Single gene microdeletions and microduplication of 3p26.3 in three unrelated families: CNTN6 as a new candidate gene for intellectual disability

Abstract

Background: Detection of submicroscopic chromosomal alterations in patients with a idiopathic intellectual disability (ID) allows significant improvement in delineation of the regions of the genome that are associated with brain development and function. However, these chromosomal regions usually contain several protein-coding genes and regulatory elements, complicating the understanding of genotype-phenotype correlations. We report two siblings with ID and an unrelated patient with atypical autism who had 3p26.3 microdeletions and one intellectually disabled patient with a 3p26.3 microduplication encompassing only the CNTN6 gene.

Results: Two 295.1-kb microdeletions and one 766.1-kb microduplication of 3p26.3 involving a single gene, CNTN6, were identified with an Agilent 60K array. Another 271.9-kb microdeletion of 3p26.3 was detected using an Affymetrix CytoScan HD chromosome microarray platform. The CHL1 and CNTN4 genes, although adjacent to the CNTN6 gene, were not affected in either of these patients.

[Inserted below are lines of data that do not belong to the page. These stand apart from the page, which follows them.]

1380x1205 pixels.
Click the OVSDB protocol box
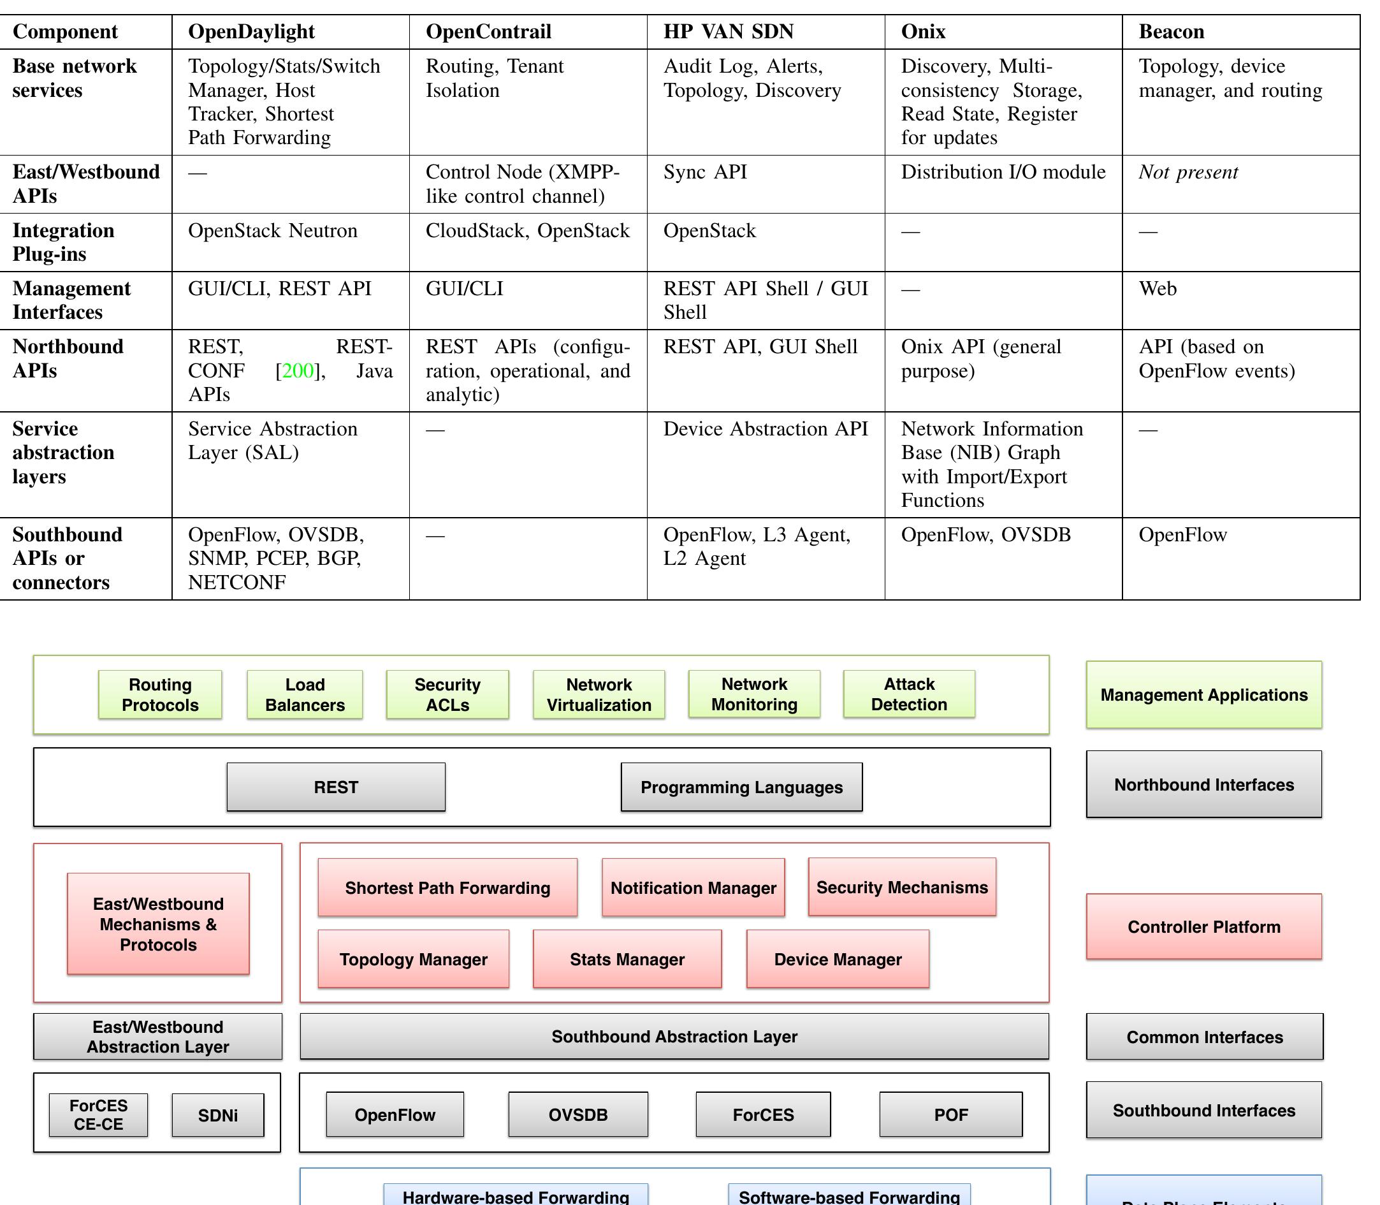578,1115
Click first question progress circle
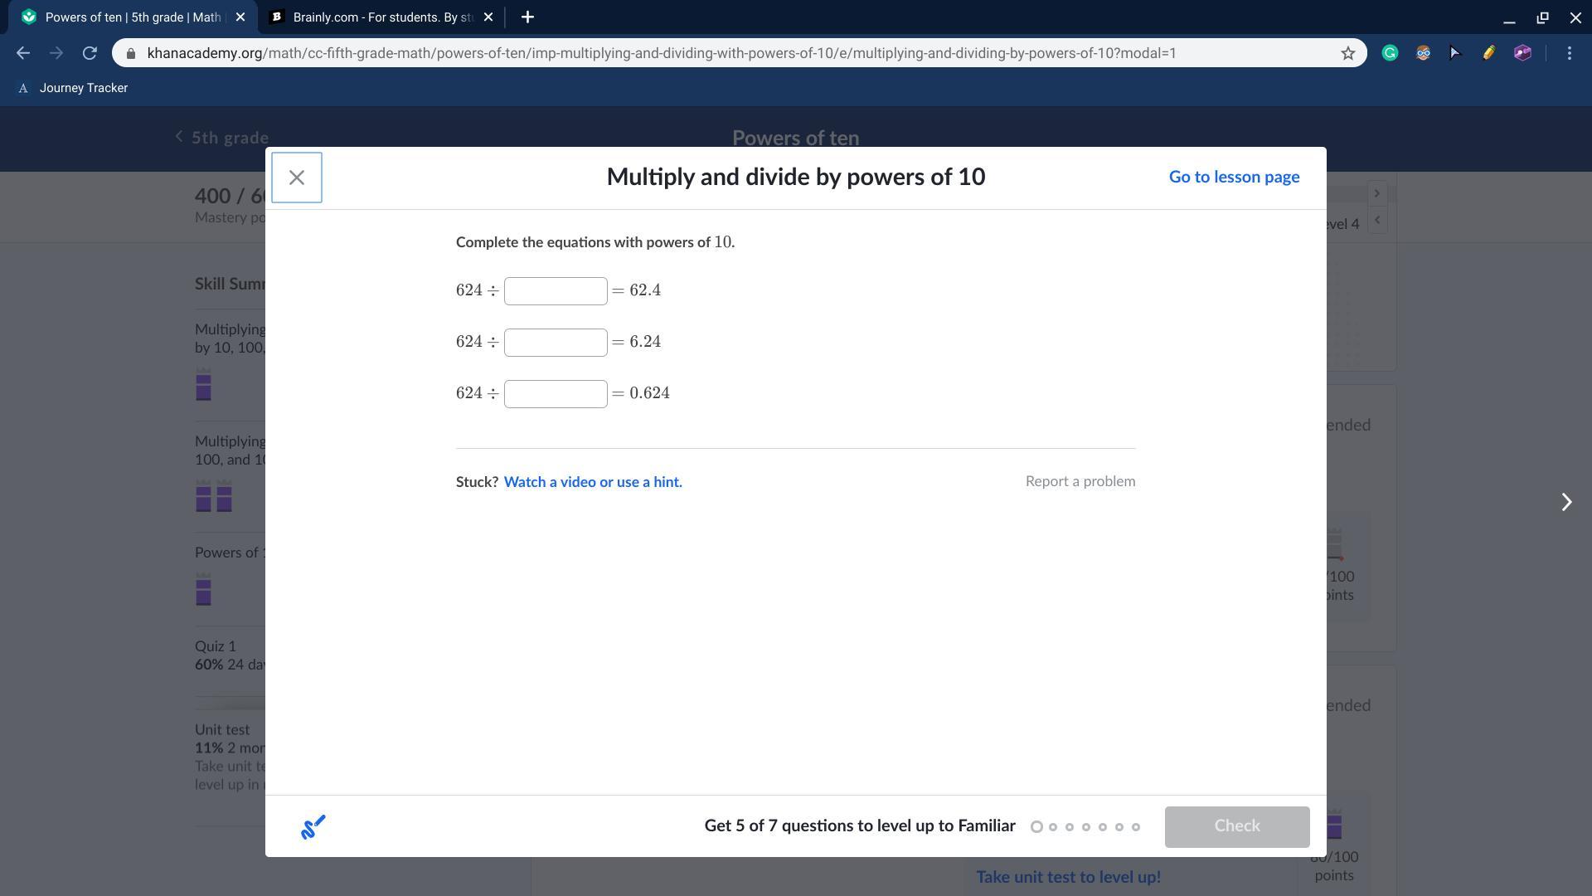 (1036, 826)
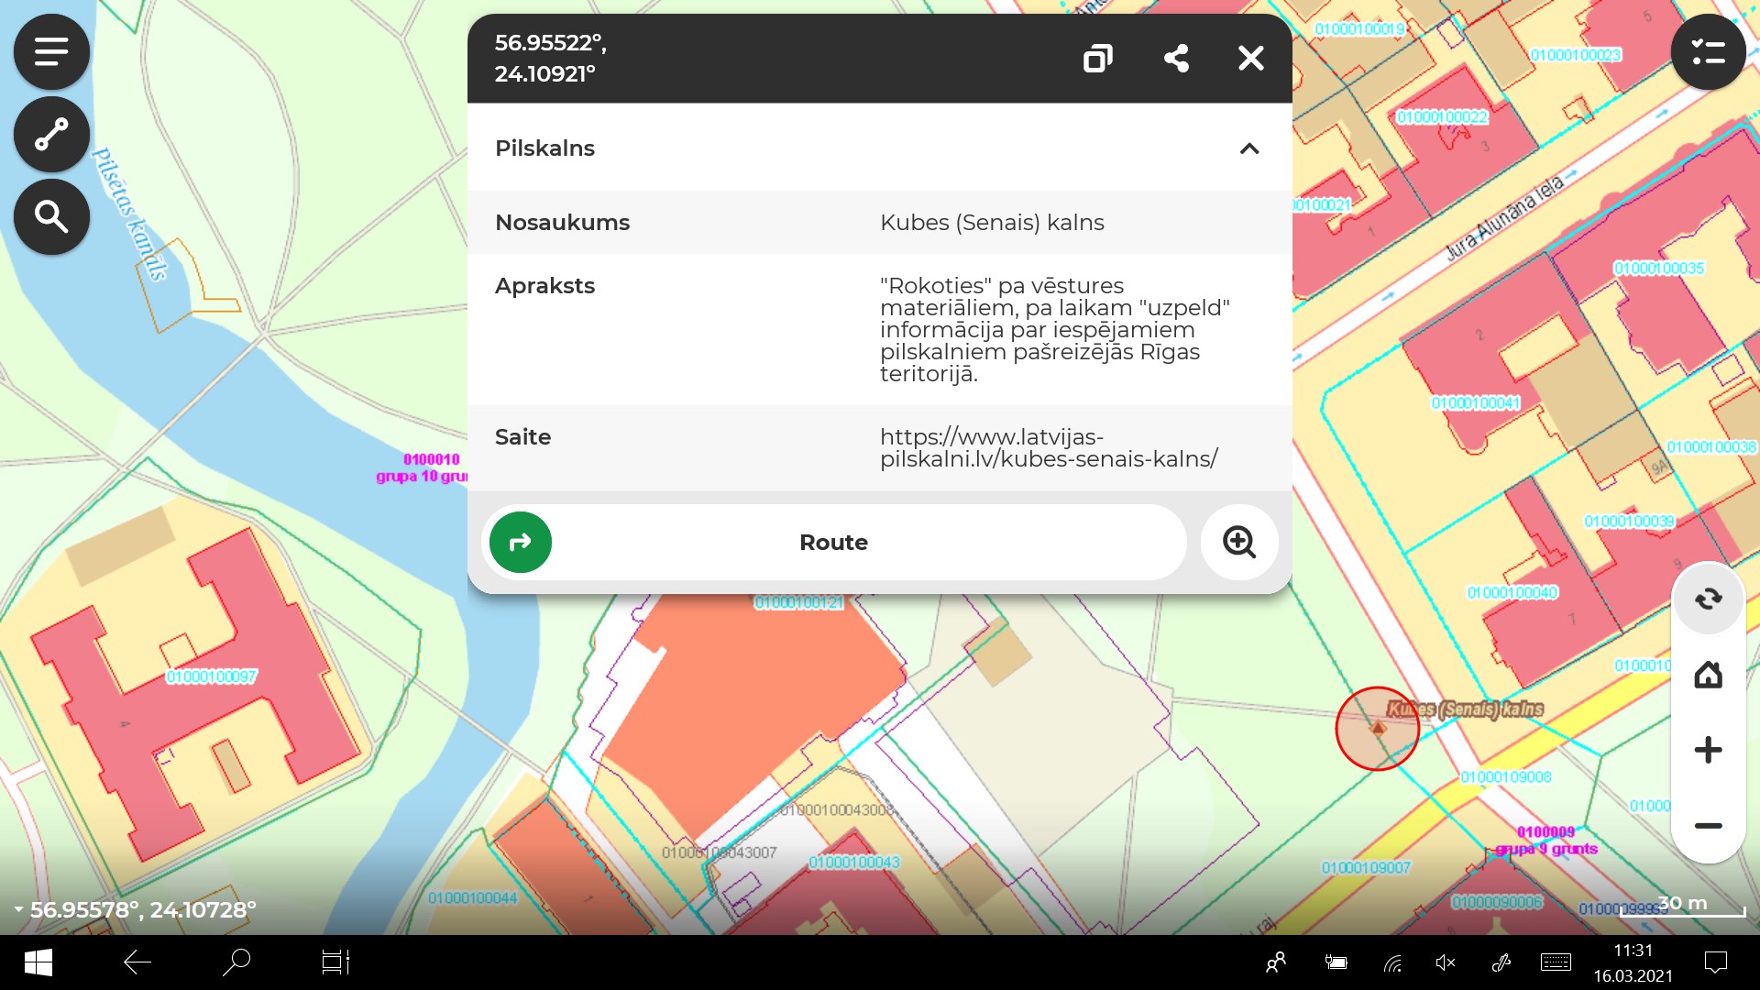
Task: Go to home map extent
Action: pyautogui.click(x=1708, y=676)
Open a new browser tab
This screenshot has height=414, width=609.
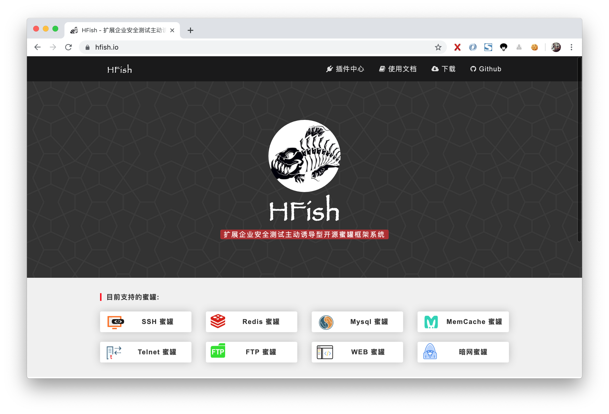(x=191, y=30)
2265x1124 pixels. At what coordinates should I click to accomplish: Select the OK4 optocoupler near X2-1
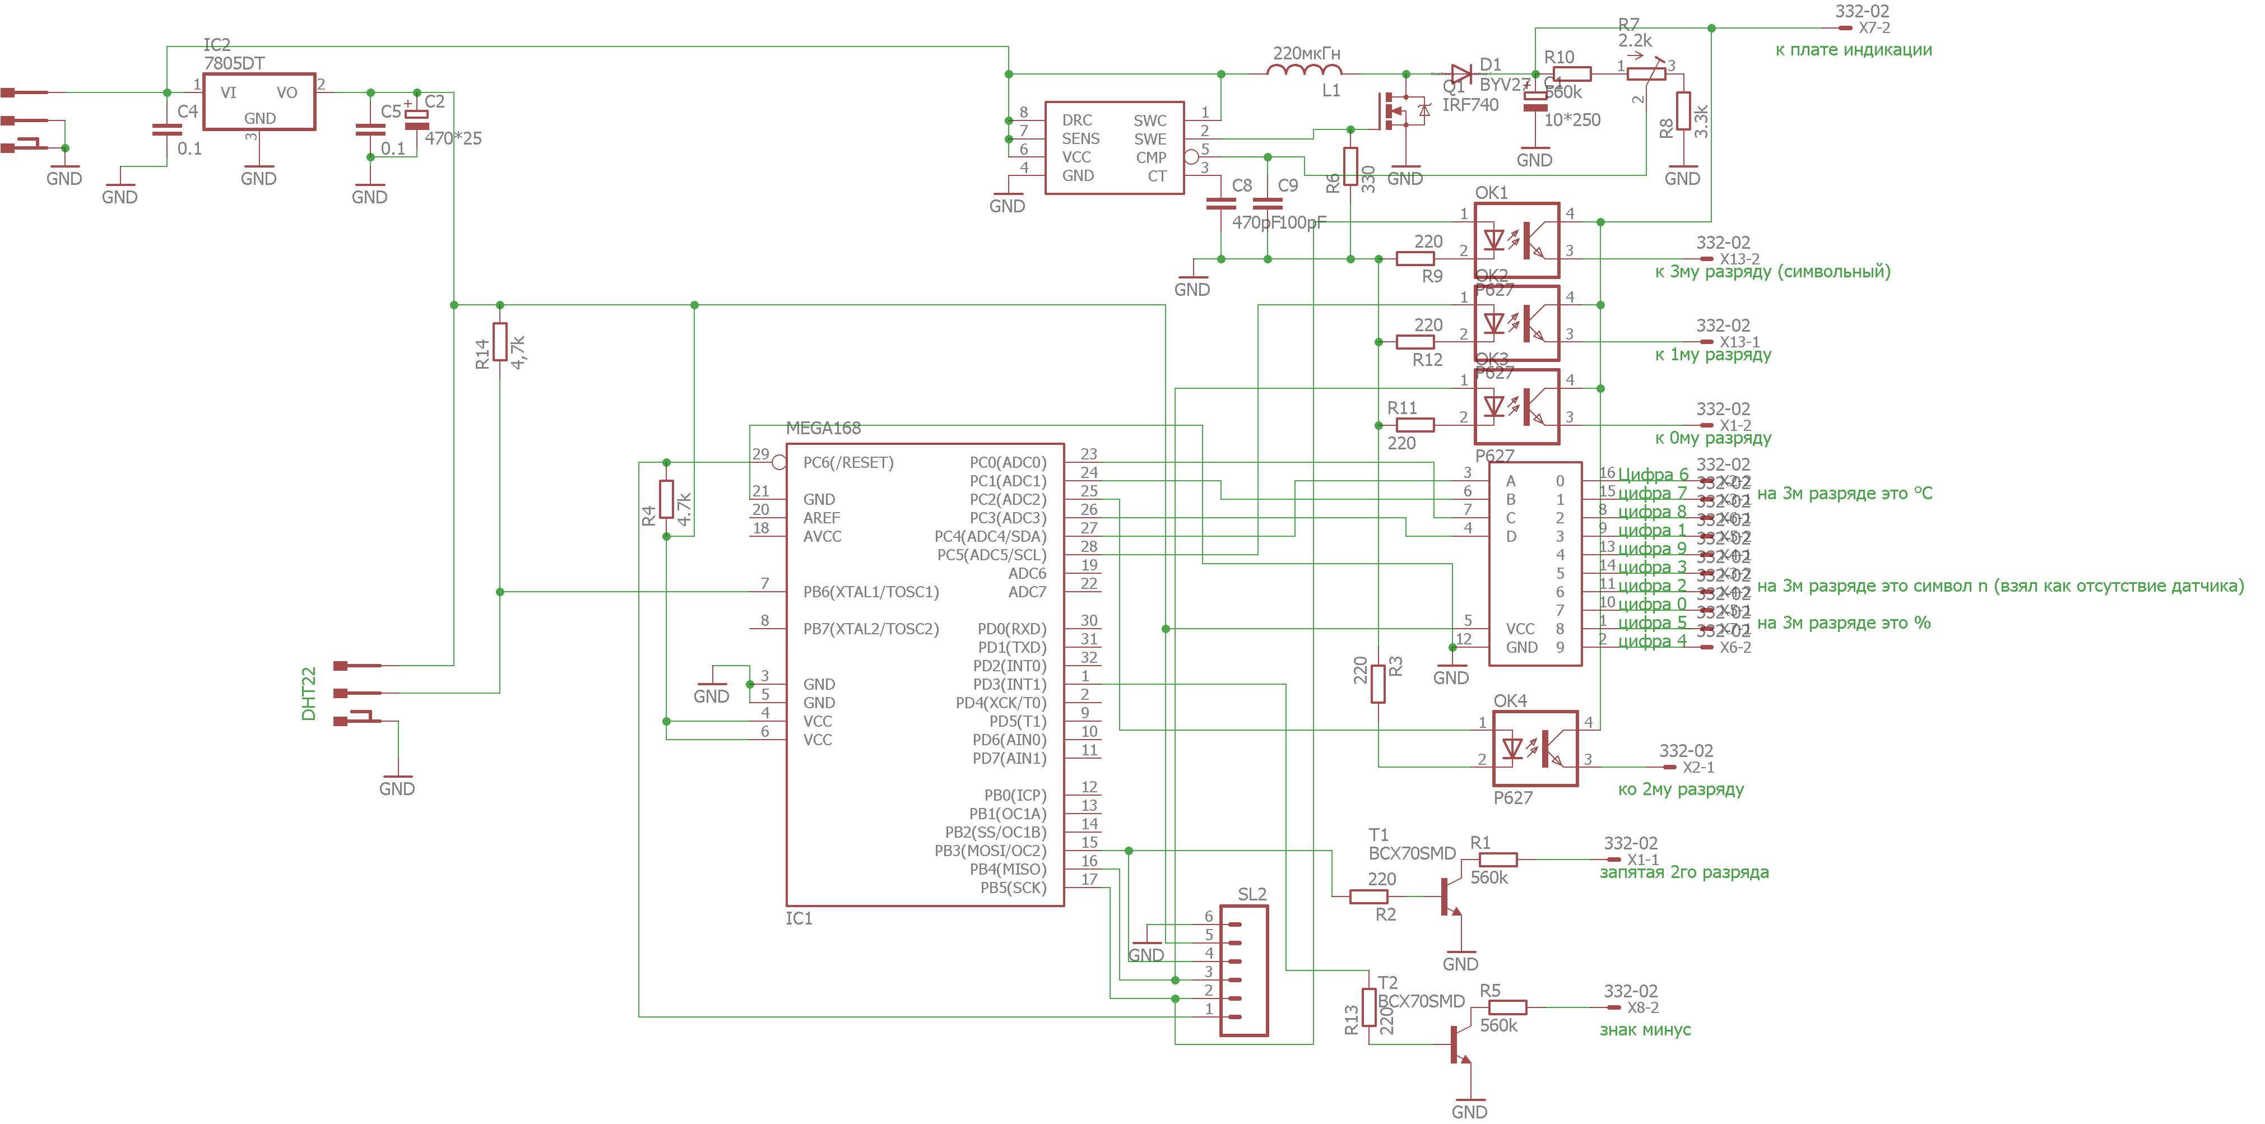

Conclusions: The protein encoded by CNTN6 is a member of the immunoglobulin superfamily and functions as a cell adhesion molecule that is involved in the formation of axon connections in the developing nervous system. Our results indicate that CNTN6 may be a candidate gene for ID.

Keywords: 3p26.3 microdeletion; 3p26.3 microduplication; CNTN6; Intellectual disability; Reciprocal microdeletions/microduplications.

Figure 1

Analysis of the siblings from family F. ( A ) The male patient F (note the tower skull, frontal bossing, antimongoloid slant, epicanthus, wide nasal bridge, large nose, anteverted nostrils, and low-set ears). ( B ) The pedigree plot for family F; the solid square and circle represent the affected siblings. ( C ) The female patient F (note the microcephaly, long face, epicanthus, wide nasal bridge, and short philtrum). ( D ) The CNTN6 deletion in the male patient F. ( E ) Real-time PCR analysis of CHL1, CNTN6, and CNTN4, which revealed two copies of CHL1, a deletion of CNTN6, and two copies of CNTN4 in both patients, respectively. ( F ) The CNTN6 deletion in the female patient F.

Figure 2

Analysis of family N. ( A ) The CNTN6 deletion in patient N. ( B ) Real-time PCR analysis of CNTN6: C1 - female control, C2 - male control, II-1 - patient N, I-1 - mother, I-2 - father; CNTN6_E22a and CNTN6_E22b - probes for exon 22, CNTN6_E23 - probe for exon 23. ( C ) The pedigree plot for family N; the dark, solid circle represents the affected patient N, and the gray, solid square represents father N.

Figure 3

Analysis of family K. ( A ) Patient K (note the dolichocephalic skull, upslanting palpebral fissures, convergent strabismus, epicanthus, wide nasal bridge, small nose, low-set protruding ears with malformed helices, macrostomia, micrognathia, short philtrum, and short neck). ( B ) Real-time PCR analysis of CNTN6; upper panel, the duplication of CNTN6 in grandmother K (I-1); middle panel, the duplication of CNTN6 in father K (II-2) and proband K (III-1); and lower panel, the two copies of CNTN6 in patient’s K aunt (II-3) and her daughter (III-2). ( C ) The pedigree plot for family K; the dark, solid square represents the affected patient K, and the gray, solid square and circle represent father K and grandmother K, respectively.

Figure 4

Array CGH and real-time PCR analyses of family K. ( A ) The CNTN6 duplication in patient K, father K and grandmother K. ( B ) The CNTN6 duplication in father K. ( C ) The CNTN6 duplication in grandmother K. ( D ) Left to right: two copies of CHL1 and two copies of CNTN4 in patient F, father F and grandmother F.

Figure 5

A map of microdeletions and microduplications involving only CNTN6 that have been published in DECIPHER and in the literature, as well as those that were discovered in our patients. The microdeletions are shown in red, and the microduplications are colored blue.